Conservative Rabbis’ Group Turns Away Woman

Delegates to the 83rd annual convention of the Rabbinical Assembly, the international organization of Conservative rabbis, meeting in Dallas, TX this April, rejected by a narrow margin the admission of that body’s first woman member.

The final tally of the standing roll-call vote last April 12th, which observers described as “dramatic and moving,” was 210 in favor and 75 against accepting the application of Rabbi Beverly Magidson, ordained by the New York school of the Hebrew Union College-Jewish Institute of Religion (Reform) in 1979 and serving as interim chaplain at the Jewish Hospital of St. Louis, MO. A 75% majority—214 votes-is required to admit new RA members graduating from institutions other than the Jewish Theological Seminary, the Conservative movement’s main academic institution. Supporters of the admission of women into the Conservative rabbinate requested the roll call (and the presence of all Convention delegates) after a first vote of 206 for and 72 against signalled overwhelming support for Conservative women rabbis at the convention.

According to Rabbi Wolfe Kelman, Executive Director of the RA, non-JTS rabbis, some 500 of whom have been admitted to the RA in the past 40 years, submit applications (including evidence of ordination, and two years’ work in Jewish institutions) to the RA membership committee, which passes them along to the RA Executive Council for approval. The names are then circulated among the entire RA membership (currently 1,150) and finally placed before the convention. While Magidson and six male rabbis passed the earlier stages of the admission process, only she failed to receive the required 75% vote.

Magidson sought admission to the JTS Rabbinical School in September 1972, but was turned down after a faculty vote in February 1973. Following her graduation from HUC-JIR, she served as chaplain at Vassar College, rabbinic intern at the Union of American Hebrew Congregations (the association of American Reform synagogues) and, for two years, as associate director of the Hillel Foundation at Washington University in St. Louis. This July, she was hired as rabbi of Beth Shalom of Clifton Park, NY, a Conservative synagogue.

“This was such a close vote that it would be a shame not to try again,” Magidson told the Philadelphia Jewish Exponent after the convention. Rabbi Michael Mon-son of Philadelphia, Executive Director of the Jewish Association for College Youth, who sponsored Magidson’s application to the RA, asserted that “without doubt,” the issue would be raised at next year’s convention.

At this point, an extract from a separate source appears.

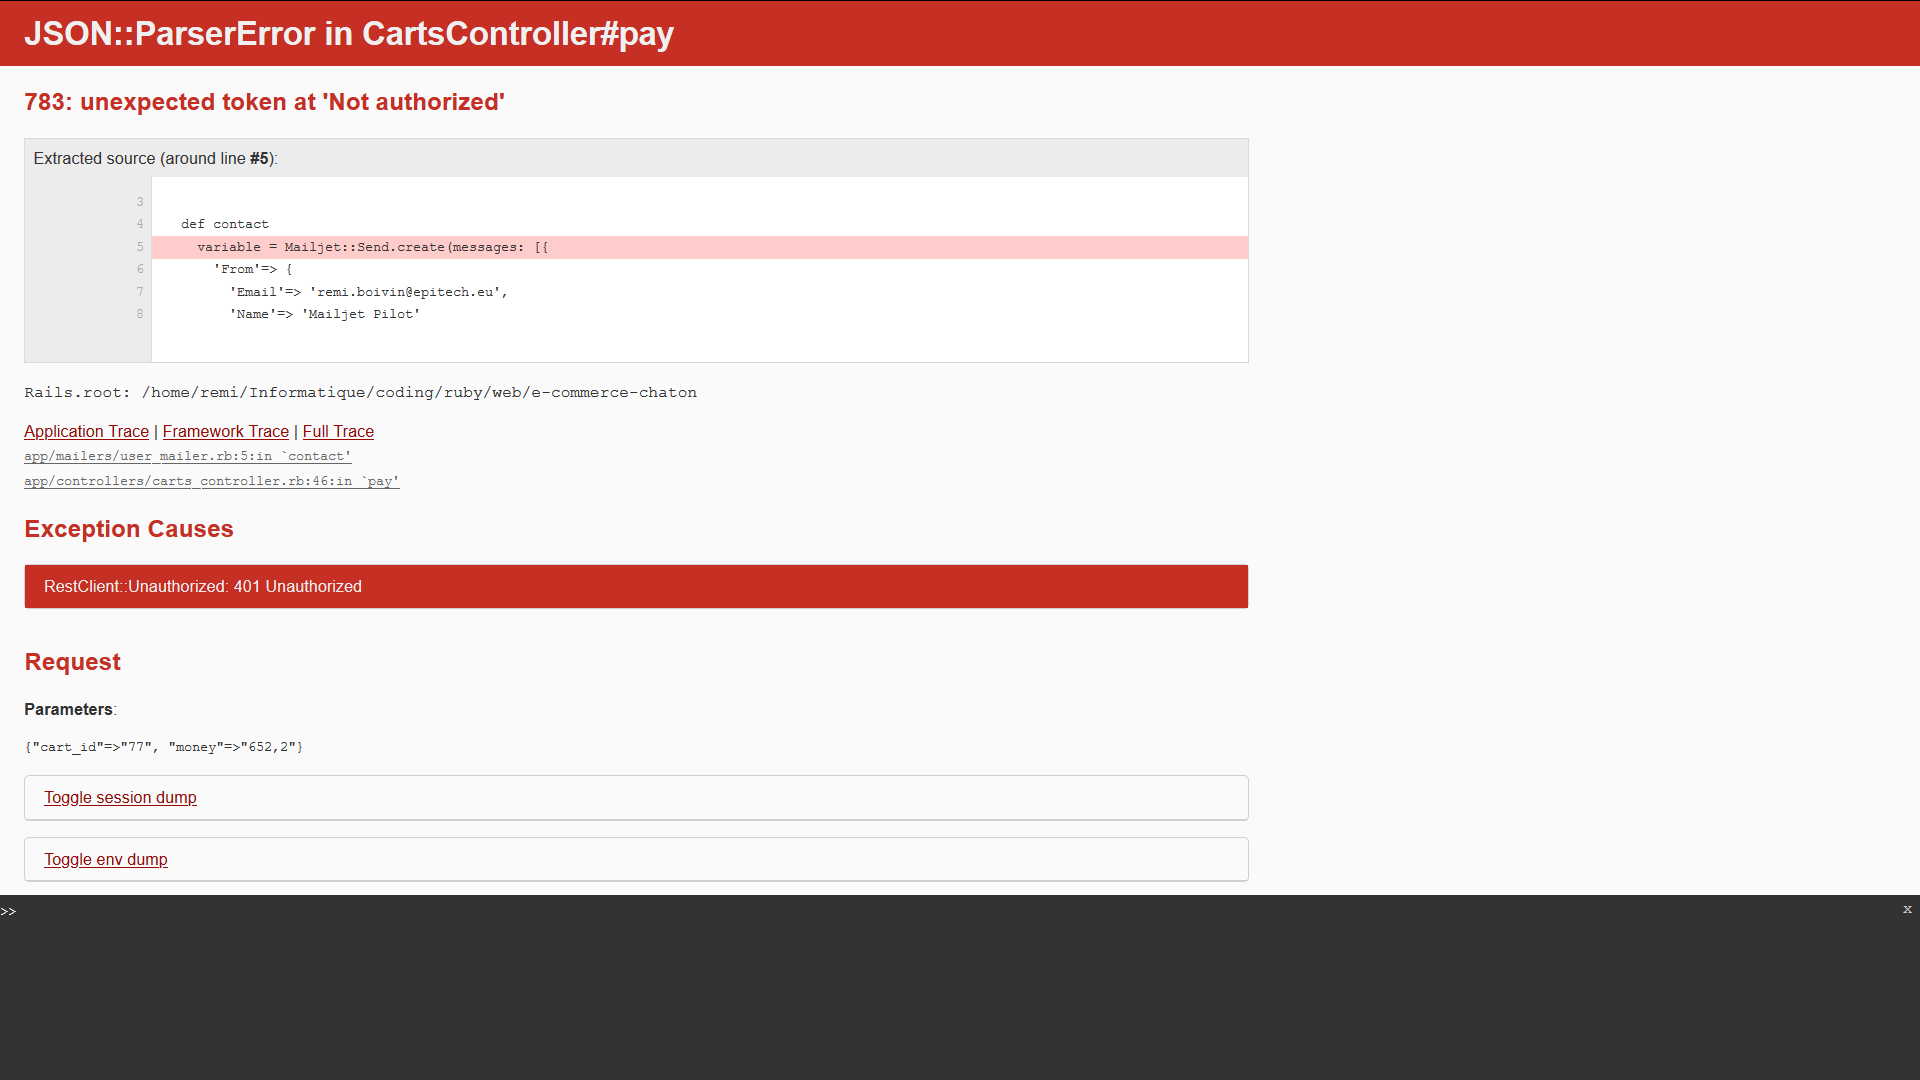This screenshot has width=1920, height=1080.
Task: Click the 'def contact' source line
Action: (225, 224)
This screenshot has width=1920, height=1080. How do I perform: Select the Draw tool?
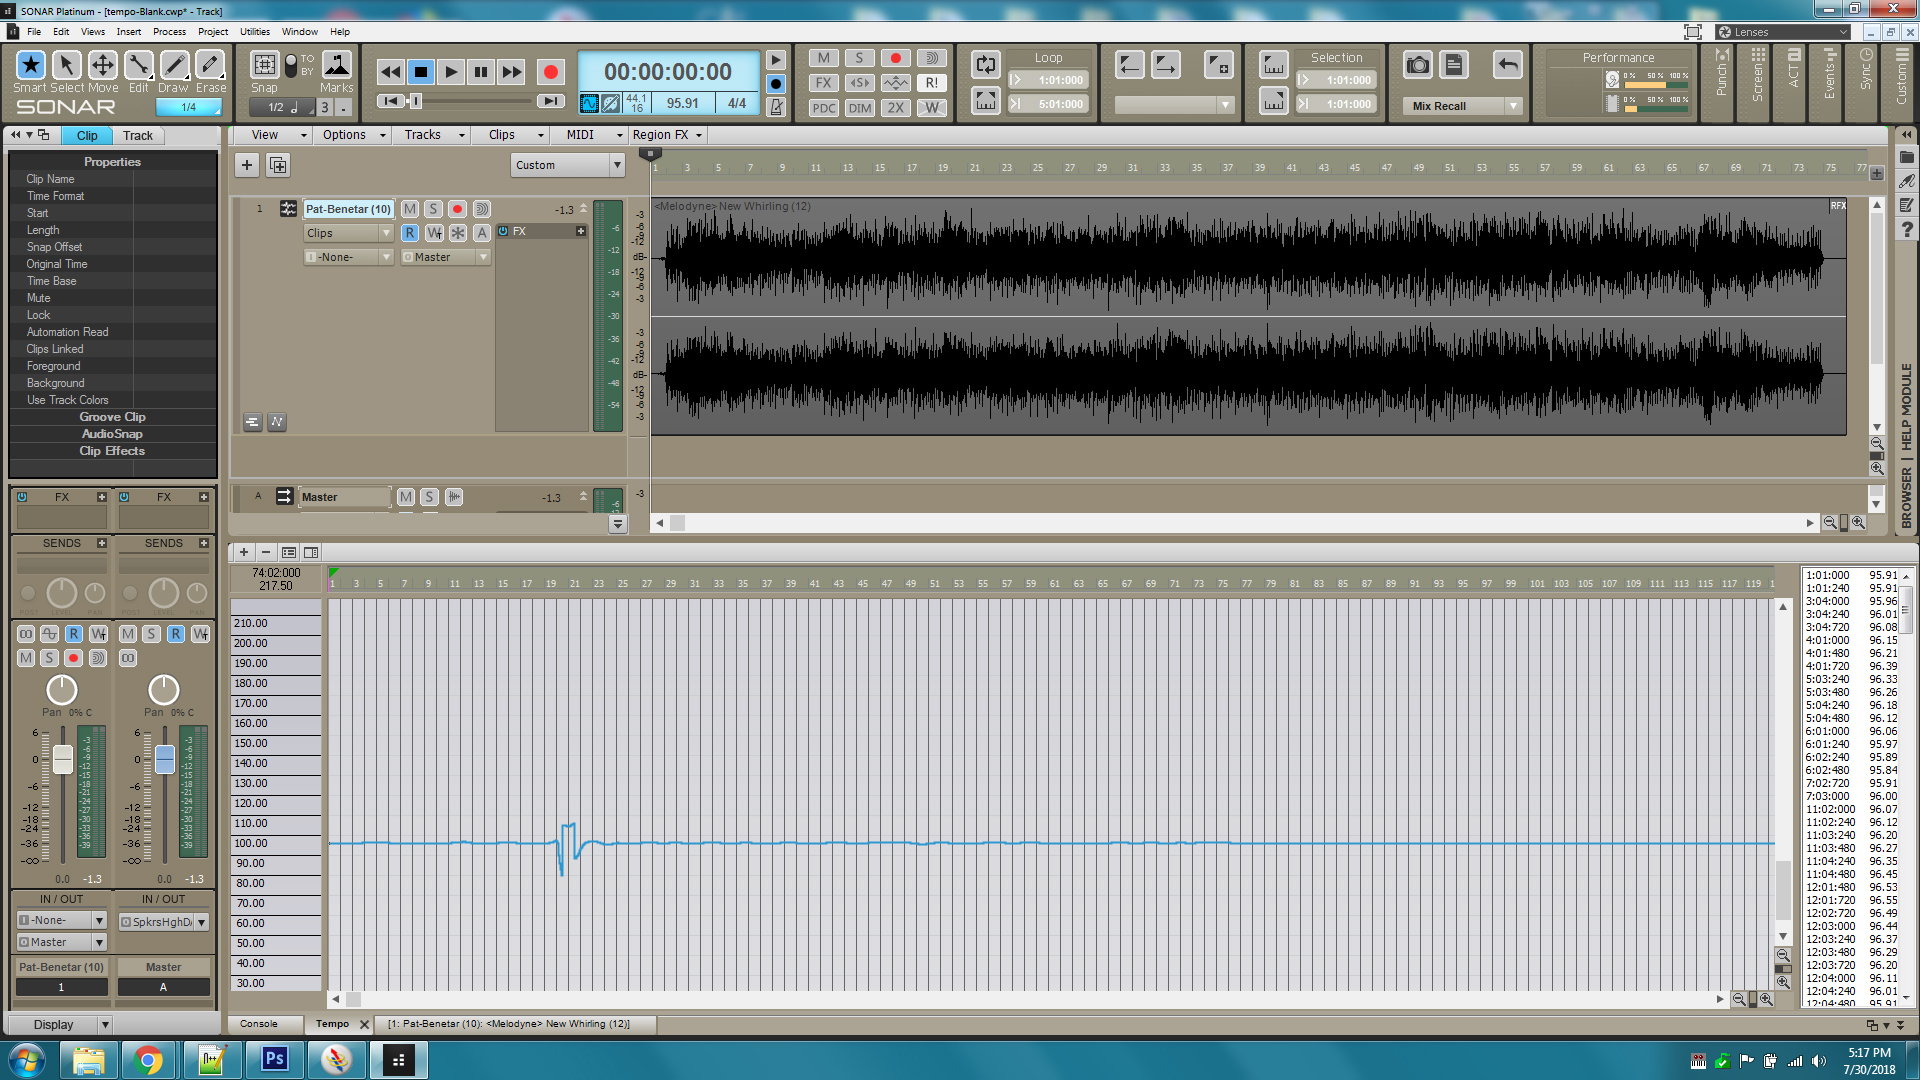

Many observers predicted that, prior to that convention, efforts will be made to reduce the percentage rate for admitting new members from 3/4, as currently stipulated by the RA constitution, to 2/3, and to permit member rabbis not attending the convention to mail in their votes, both of which may increase Magidson’s chances for acceptance.

The 12 women ordained as Reform rabbis, and the two graduated as Reconstructionist rabbis, last spring, bring to 75 the total number of American women ordained as Reform and Reconstructionist rabbis since 1972, according to an annual Jewish Telegraphic Agency survey.

The women named Reform rabbis in Cincinnati were: Susan Ellen Berman of Brooklyn; Uene Melamed of St. Paul, Minn.; Randi Musnitsky of Penn Valley, Pa.; and Jill Colman Ruskin, of South field, Mich.

Those ordained Reform rabbis in New York were: Shira Stern of New York City; Jacqueline Koch Ellison of New York City; Leslie Jean Alexander of Berkeley, CA.; Sandy Ellen Bogin, of Torrance, CA.; Elyse Goldstein of Scranton, Pa.; Carole Lee Meyers of Washington, D.C.; Marjorie Sue Yudkin of St. Paul, Minn.; and Susan Leslie Einbinder of Ridgewood, NJ.

The two women ordained as Reconstructionist rabbis were: Deborah Bartnoff of Englewood, NJ.; and Cynthia Kravitz of Philadelphia.